* _Trecho selecionado_:

A iminente sexta extinção em massa

Um número crescente de cientistas acredita que um sexto evento de extinção em massa, de magnitude igual aos cinco anteriores, tem estado a desenrolar-se nos últimos 10 mil anos, à medida que os seres humanos têm deixado a sua marca em todo o mundo.

O dodô, o tigre da Tasmânia, o baiji, ou golfinho do rio Yangtze, e o rinoceronte negro ocidental são apenas algumas das espécies que desapareceram até à data no que é conhecido como a extinção do Holoceno ou Antropoceno.

Embora a perda de uma só espécie seja devastadora, Ceballos, da Universidade Nacional Autónoma do México, sublinha que o episódio de extinção em curso está a mutilar ramos muito mais grossos da árvore da vida, uma metáfora e um modelo que agrupa entidades vivas e mapeia as suas relações evolutivas.

Categorias inteiras de espécies relacionadas, ou géneros, estão a desaparecer, um processo que, segundo ele, está a afetar ecossistemas inteiros e a pôr em perigo a sobrevivência da nossa própria espécie.

* _Tarefas a realizar_:
1. No texto sobre a sexta extinção em massa, a que universidade pertence Ceballos?
2. Transcreva o trecho do texto sobre a sexta extinção em massa que começa em "O dodô, o tigre" e termina em "Holoceno ou Antropoceno.".
3. Continue o texto sobre a sexta extinção em massa a partir do ponto em que termina.

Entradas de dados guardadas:

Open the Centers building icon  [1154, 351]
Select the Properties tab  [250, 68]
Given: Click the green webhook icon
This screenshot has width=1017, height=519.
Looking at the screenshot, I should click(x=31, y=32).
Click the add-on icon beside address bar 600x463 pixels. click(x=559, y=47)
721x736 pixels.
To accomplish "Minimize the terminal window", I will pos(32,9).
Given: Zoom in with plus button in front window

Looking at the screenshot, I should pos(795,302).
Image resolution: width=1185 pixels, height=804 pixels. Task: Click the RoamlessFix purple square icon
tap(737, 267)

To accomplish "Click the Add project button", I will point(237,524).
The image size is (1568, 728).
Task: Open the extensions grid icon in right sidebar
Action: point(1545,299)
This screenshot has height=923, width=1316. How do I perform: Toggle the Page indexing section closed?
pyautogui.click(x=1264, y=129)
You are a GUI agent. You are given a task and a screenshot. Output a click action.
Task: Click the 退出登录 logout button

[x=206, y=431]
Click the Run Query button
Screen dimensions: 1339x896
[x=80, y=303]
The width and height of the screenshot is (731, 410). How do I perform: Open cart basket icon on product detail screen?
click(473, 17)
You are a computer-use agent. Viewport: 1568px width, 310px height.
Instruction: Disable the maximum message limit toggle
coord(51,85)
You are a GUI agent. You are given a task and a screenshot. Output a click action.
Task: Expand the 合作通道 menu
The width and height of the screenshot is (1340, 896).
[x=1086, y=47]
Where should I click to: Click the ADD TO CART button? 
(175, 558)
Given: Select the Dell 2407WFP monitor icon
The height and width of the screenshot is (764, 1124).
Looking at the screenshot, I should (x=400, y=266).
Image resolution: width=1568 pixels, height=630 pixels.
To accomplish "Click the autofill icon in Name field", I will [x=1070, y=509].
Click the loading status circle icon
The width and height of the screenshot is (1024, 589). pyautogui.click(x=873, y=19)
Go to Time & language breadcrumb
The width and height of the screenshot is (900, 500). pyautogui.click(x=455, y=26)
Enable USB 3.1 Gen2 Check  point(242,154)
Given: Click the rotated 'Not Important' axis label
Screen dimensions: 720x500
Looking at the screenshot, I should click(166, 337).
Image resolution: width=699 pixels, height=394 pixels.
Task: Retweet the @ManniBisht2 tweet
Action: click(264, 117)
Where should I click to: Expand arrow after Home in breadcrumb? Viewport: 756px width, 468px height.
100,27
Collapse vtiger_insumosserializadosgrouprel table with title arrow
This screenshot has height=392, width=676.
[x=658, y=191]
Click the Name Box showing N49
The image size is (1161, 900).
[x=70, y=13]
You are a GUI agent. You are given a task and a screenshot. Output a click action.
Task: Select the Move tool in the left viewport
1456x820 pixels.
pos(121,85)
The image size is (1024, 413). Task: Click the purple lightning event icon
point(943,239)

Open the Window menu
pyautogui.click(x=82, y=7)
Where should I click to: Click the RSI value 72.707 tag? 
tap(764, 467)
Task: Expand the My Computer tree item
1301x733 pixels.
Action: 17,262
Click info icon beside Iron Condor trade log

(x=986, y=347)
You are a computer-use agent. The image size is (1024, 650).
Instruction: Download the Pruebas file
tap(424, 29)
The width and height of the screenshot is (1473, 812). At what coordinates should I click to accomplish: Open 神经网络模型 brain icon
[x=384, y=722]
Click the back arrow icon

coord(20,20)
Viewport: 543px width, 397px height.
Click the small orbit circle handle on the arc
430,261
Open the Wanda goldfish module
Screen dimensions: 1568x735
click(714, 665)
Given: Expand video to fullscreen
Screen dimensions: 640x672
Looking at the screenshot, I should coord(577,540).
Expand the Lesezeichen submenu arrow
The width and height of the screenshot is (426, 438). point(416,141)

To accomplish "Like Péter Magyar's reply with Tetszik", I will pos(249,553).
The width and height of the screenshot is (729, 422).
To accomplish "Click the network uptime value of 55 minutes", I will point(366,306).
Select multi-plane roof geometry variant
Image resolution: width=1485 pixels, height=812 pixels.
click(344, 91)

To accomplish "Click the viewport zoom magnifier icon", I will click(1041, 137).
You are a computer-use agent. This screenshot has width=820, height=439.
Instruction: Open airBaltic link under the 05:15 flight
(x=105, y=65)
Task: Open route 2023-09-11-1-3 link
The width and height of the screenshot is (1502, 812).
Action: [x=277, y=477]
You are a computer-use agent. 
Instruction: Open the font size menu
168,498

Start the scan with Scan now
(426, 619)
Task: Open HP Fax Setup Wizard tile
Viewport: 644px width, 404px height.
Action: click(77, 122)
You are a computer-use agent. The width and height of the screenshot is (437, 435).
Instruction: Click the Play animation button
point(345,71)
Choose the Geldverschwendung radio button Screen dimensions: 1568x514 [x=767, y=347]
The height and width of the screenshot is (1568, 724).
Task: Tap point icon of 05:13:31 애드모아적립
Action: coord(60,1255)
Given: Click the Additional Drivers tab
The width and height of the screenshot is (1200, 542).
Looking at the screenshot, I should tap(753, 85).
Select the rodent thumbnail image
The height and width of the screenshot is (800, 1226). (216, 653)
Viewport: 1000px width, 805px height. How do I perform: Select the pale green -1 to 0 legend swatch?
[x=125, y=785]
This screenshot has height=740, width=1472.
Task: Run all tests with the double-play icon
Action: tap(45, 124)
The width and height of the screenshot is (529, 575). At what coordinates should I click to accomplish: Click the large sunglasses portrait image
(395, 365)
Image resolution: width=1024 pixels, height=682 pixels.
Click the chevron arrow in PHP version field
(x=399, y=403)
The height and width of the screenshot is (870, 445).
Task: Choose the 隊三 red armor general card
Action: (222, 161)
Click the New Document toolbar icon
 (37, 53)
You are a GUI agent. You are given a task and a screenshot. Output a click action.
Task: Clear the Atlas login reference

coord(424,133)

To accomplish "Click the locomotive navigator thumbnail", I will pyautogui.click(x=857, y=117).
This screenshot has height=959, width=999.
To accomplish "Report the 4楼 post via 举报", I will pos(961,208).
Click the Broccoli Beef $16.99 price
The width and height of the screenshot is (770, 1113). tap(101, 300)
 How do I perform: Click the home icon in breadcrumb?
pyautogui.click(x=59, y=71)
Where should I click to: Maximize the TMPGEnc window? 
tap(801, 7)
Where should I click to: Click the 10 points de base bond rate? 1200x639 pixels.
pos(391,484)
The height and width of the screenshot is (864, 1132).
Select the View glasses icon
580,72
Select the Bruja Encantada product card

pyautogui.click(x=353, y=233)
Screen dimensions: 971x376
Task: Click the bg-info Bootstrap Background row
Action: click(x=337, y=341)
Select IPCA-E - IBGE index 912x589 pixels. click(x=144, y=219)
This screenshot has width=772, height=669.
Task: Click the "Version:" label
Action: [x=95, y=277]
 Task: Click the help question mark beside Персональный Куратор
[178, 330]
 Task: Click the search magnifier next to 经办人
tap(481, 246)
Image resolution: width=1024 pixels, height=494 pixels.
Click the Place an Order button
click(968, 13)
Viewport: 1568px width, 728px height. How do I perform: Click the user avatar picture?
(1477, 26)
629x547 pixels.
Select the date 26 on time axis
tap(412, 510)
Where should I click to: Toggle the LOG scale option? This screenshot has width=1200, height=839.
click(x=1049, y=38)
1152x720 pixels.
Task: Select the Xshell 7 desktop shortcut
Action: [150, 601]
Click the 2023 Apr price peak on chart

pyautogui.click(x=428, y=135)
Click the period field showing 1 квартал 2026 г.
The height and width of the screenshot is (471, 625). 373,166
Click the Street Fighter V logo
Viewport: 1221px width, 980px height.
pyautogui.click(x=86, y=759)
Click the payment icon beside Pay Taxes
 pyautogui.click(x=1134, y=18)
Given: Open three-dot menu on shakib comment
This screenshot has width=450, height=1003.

* _Respostas do exercício_:
1. À Universidade Nacional Autónoma do México.

2.
O dodô, o tigre da Tasmânia, o baiji, ou golfinho do rio Yangtze, e o rinoceronte negro ocidental são apenas algumas das espécies que desapareceram até à data no que é conhecido como a extinção do Holoceno ou Antropoceno.

3.
Ceballos e o seu coautor Paul Ehrlich, professor emérito de Estudos Populacionais da Universidade de Stanford, avaliaram 5.400 géneros de animais vertebrados, excluindo os peixes. Um único género agrupa uma ou mais espécies diferentes mas relacionadas - por exemplo, o género Canis inclui lobos, cães, coiotes e chacais.

A análise da dupla revelou que 73 géneros foram extintos nos últimos 500 anos. Na ausência de seres humanos, estes 73 géneros teriam levado 18 mil anos a desaparecer, segundo os investigadores.

As causas destas extinções são variadas - alteração do uso do solo, perda de habitat, desflorestação, agricultura intensiva, espécies invasivas, caça excessiva e crise climática - mas todas estas alterações devastadoras têm um traço comum: a humanidade.

Espécimes do extinto pássaro dodô são vistos em exposição no Museu de História Natural de Londres (Mike Kemp/Getty Images)

Ceballos apontou a extinção do pombo-passageiro, que era a única espécie do seu género, como um exemplo de como a perda de um género pode ter um efeito de cascata num ecossistema mais vasto. A perda da ave, resultado de uma caça imprudente no século XIX, reduziu as dietas humanas no leste da América do Norte e permitiu que os ratos de patas brancas, que eram uma das suas presas, prosperassem.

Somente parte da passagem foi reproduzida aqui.